Last night I unpinned and booted the 5 nodes to use 6.8.4-2-pve.

at 2AM shortly after a vzdump backup to this storage :
Code:
dir: z-local-nvme
        path /nvme-ext4
        content images,backup,vztmpl,iso,snippets,rootdir
        prune-backups keep-last=1
        shared 0
one of the nodes got fenced.
HA vm's were migrated.

all 5 nodes run the backup at the same time.

I pinned 6.5.13-5-pve and rebooted all nodes
--------------------------------

So it looks like there is a bug or a bad configuration here.

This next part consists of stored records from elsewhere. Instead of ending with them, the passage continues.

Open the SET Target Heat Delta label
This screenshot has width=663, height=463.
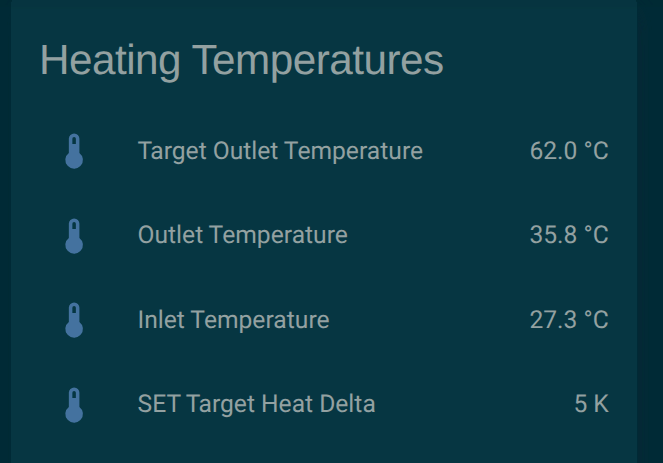[256, 405]
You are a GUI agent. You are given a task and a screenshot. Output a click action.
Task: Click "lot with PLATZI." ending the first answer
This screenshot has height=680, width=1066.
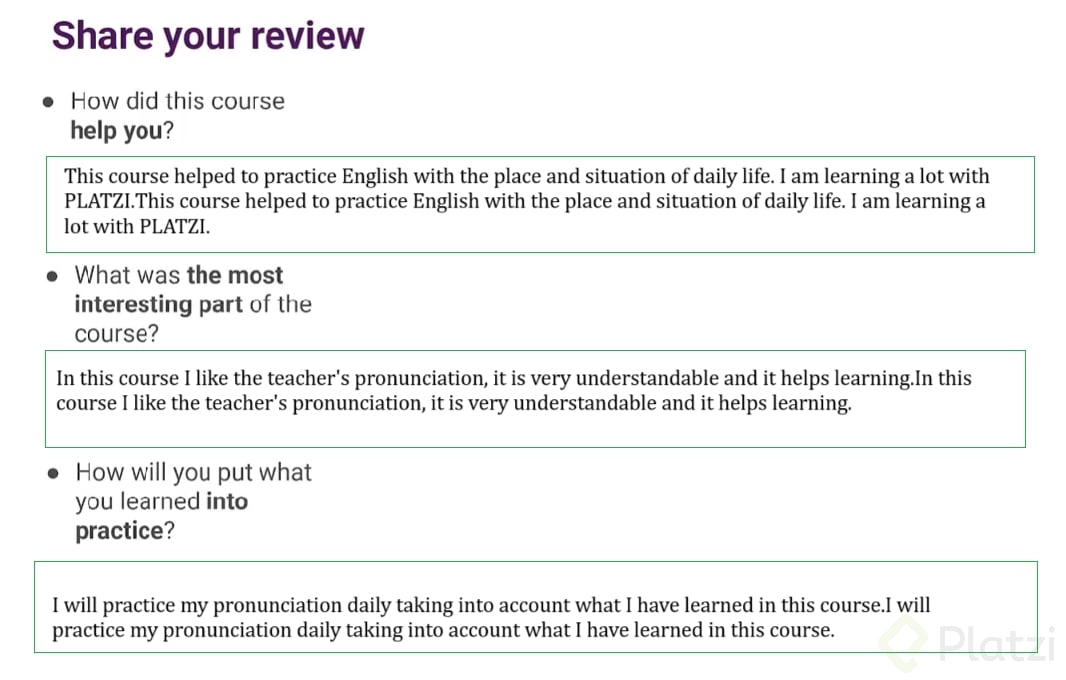pos(137,226)
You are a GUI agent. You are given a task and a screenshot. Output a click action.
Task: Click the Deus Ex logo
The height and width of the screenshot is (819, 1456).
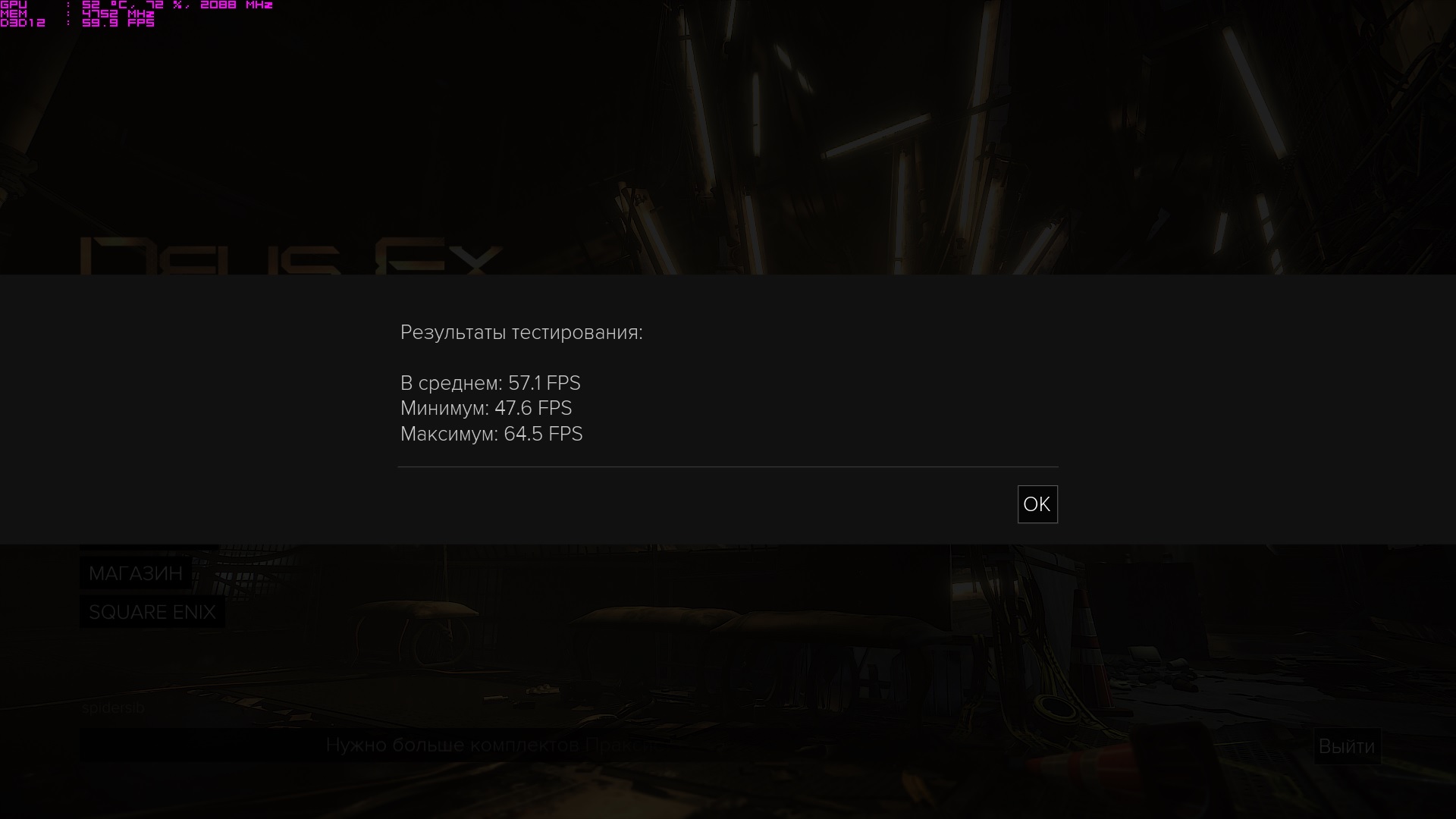click(x=291, y=256)
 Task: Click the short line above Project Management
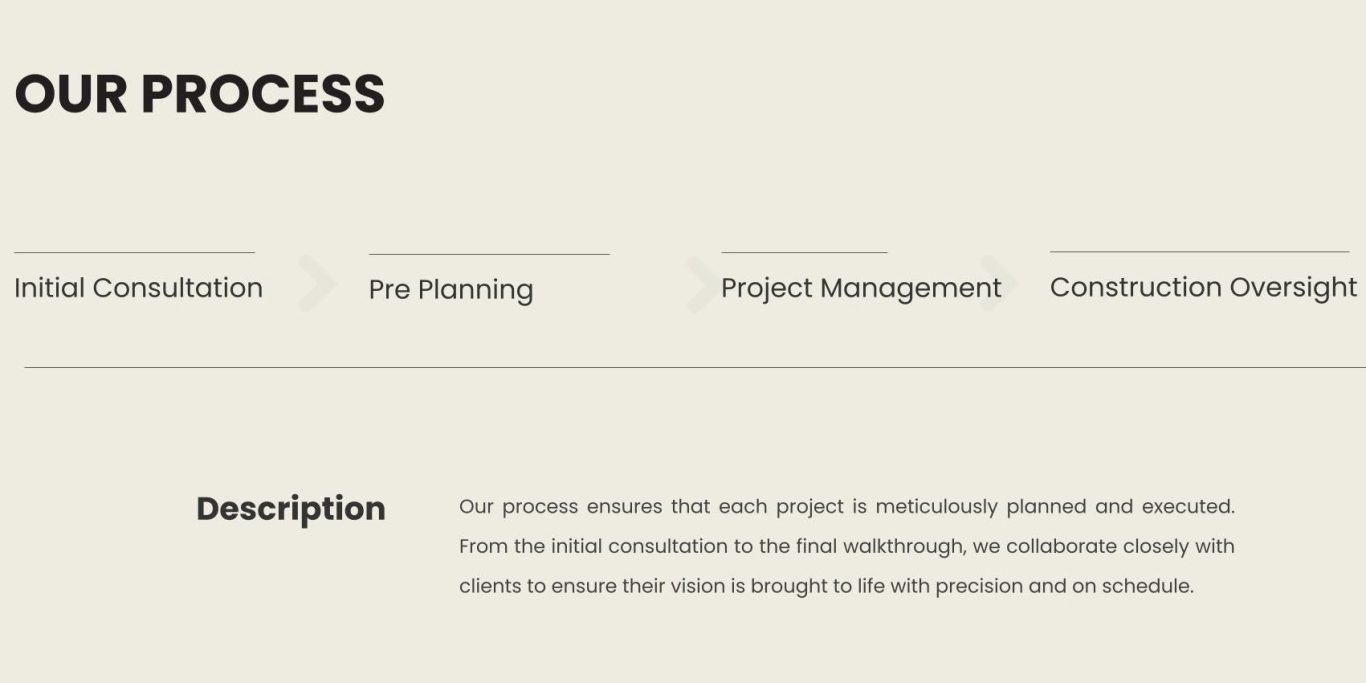pos(804,253)
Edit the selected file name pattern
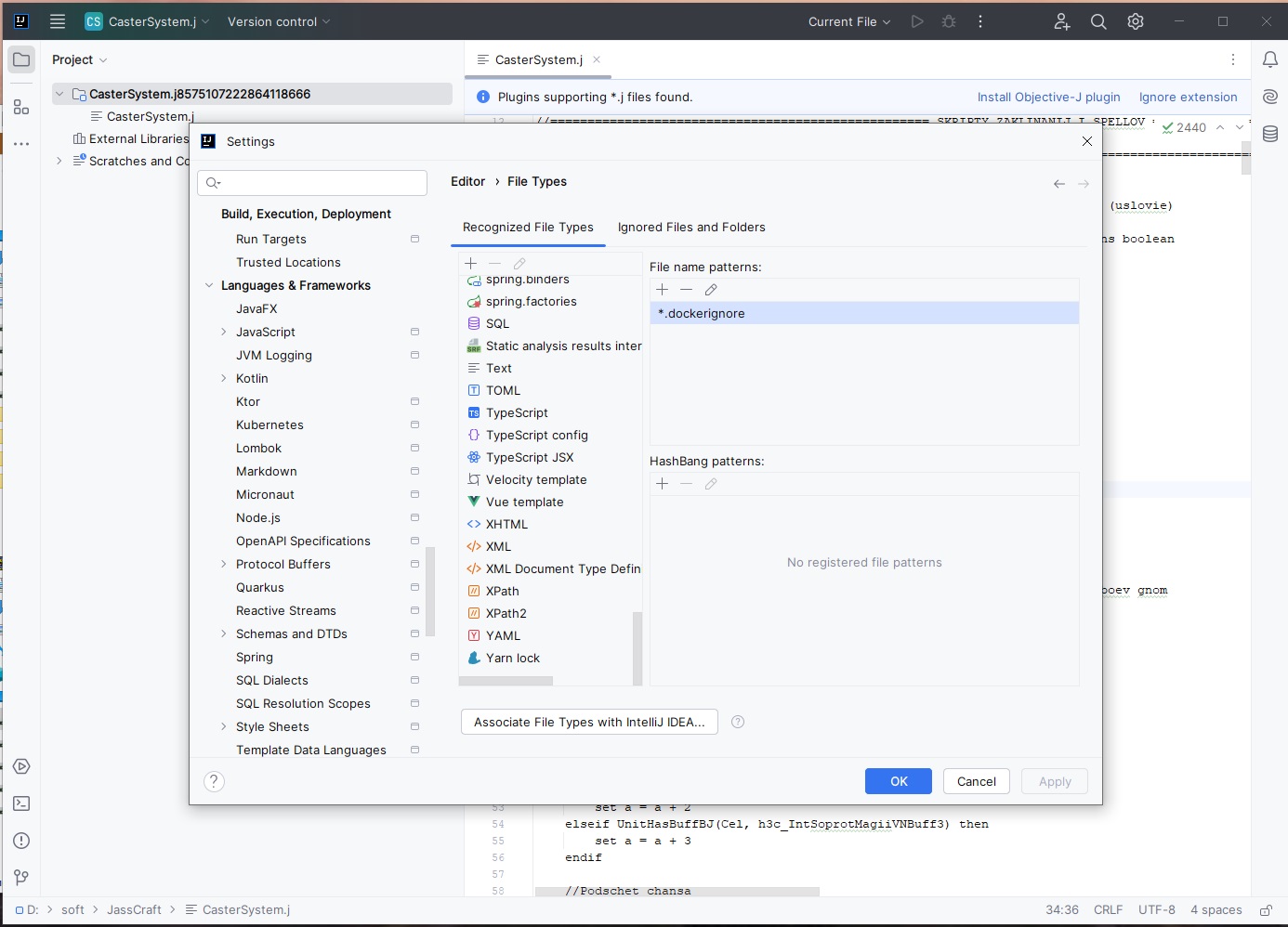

Any suggestions to fix this issue?
Is more data needed?
 
HI,
one of the nodes got fenced.
when you say it got fenced, do you mean it was rebooted or did it lost connection to the quorate network segment?
This sounds more like a node local issue to me, as the backup is performed to a local disk, therefore the network should be fine.

Any suggestions to fix this issue?
Is more data needed?
Can you provide an excerpt of the systemd journal of all the nodes in the cluster around the time when this issue appeared? journalctl --since <DATETIME> --until <DATETIME> > $(hostname)-systemd-journal.log should provide us more information.
 
HI,

when you say it got fenced, do you mean it was rebooted or did it lost connection to the quorate network segment?
This sounds more like a node local issue to me, as the backup is performed to a local disk, therefore the network should be fine.


Can you provide an excerpt of the systemd journal of all the nodes in the cluster around the time when this issue appeared? journalctl --since <DATETIME> --until <DATETIME> > $(hostname)-systemd-journal.log should provide us more information.

Hi Chris,
the node got disconnected to the cluster network.

so there could be faulty hardware as the local write to nvme disk could be causing some network connect issue.

I will try using a 6.8 kernel to another node. and keep 6.5 to the rest.
 
it looks like the issue was caused by a hardware issue on one node.

I unpinned older kernel from the other 4 nodes two weeks ago, and the issue did not occur.